#### Data excerpts
=== Begin Enclosure ===

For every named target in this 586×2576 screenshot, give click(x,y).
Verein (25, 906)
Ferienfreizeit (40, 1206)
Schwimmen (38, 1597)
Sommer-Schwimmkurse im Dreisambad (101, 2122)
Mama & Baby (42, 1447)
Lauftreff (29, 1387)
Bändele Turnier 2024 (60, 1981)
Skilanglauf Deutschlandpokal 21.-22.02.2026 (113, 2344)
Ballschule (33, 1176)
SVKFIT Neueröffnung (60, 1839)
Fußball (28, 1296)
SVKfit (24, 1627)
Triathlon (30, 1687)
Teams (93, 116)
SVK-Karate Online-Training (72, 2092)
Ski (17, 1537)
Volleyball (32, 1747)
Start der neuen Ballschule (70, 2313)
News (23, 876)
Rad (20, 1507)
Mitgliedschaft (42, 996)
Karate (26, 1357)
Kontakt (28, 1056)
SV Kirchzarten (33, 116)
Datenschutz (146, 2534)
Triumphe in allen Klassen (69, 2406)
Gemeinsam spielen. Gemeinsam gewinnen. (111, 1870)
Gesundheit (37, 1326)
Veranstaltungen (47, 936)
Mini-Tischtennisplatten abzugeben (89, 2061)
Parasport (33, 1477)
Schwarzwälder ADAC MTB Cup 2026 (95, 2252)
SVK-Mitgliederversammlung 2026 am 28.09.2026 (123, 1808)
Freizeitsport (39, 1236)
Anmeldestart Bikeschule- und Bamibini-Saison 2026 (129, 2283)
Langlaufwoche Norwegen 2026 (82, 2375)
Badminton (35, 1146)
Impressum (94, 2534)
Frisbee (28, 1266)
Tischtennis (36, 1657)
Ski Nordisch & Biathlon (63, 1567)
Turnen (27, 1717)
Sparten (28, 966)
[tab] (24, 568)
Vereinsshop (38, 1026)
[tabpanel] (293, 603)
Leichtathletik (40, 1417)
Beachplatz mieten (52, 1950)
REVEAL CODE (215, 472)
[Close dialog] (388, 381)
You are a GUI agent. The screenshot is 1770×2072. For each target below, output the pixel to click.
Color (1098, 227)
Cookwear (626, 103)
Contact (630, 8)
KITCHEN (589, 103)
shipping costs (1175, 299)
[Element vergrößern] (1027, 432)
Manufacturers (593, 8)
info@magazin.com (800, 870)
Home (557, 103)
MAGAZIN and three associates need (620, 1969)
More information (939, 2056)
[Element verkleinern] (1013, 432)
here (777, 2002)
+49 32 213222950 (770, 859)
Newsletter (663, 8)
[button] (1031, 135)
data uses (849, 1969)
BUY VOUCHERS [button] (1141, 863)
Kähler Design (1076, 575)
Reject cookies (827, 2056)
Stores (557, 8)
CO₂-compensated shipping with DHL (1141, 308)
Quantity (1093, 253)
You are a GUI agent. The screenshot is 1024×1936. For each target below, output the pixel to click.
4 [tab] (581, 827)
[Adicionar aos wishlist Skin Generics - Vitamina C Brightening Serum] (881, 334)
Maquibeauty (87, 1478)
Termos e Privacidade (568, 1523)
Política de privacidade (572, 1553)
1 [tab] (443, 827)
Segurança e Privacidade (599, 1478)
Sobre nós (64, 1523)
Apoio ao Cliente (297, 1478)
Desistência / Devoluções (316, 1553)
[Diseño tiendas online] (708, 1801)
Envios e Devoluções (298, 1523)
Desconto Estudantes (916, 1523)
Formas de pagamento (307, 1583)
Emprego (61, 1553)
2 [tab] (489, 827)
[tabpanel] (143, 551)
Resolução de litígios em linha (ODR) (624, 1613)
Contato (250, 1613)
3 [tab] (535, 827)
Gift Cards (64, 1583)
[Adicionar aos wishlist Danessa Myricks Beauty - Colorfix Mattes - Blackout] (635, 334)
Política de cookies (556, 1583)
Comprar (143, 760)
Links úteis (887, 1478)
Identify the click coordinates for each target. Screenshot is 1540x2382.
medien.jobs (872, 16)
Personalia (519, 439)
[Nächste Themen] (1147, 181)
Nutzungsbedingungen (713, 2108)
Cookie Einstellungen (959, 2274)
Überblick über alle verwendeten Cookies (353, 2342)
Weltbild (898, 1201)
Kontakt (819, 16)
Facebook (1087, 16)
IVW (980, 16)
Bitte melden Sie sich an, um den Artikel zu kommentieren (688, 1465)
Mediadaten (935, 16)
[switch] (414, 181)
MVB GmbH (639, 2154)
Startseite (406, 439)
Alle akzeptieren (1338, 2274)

=== End Enclosure ===

#### Your instructions
Give again, word for word, every line of the listing above from the one with "Veranstaltungen (47, 936)" to the one with "Turnen (27, 1717)", both inclusive, and nothing beyond them.

#### Solution to the problem
Veranstaltungen (47, 936)
Mini-Tischtennisplatten abzugeben (89, 2061)
Parasport (33, 1477)
Schwarzwälder ADAC MTB Cup 2026 (95, 2252)
SVK-Mitgliederversammlung 2026 am 28.09.2026 (123, 1808)
Freizeitsport (39, 1236)
Anmeldestart Bikeschule- und Bamibini-Saison 2026 (129, 2283)
Langlaufwoche Norwegen 2026 (82, 2375)
Badminton (35, 1146)
Impressum (94, 2534)
Frisbee (28, 1266)
Tischtennis (36, 1657)
Ski Nordisch & Biathlon (63, 1567)
Turnen (27, 1717)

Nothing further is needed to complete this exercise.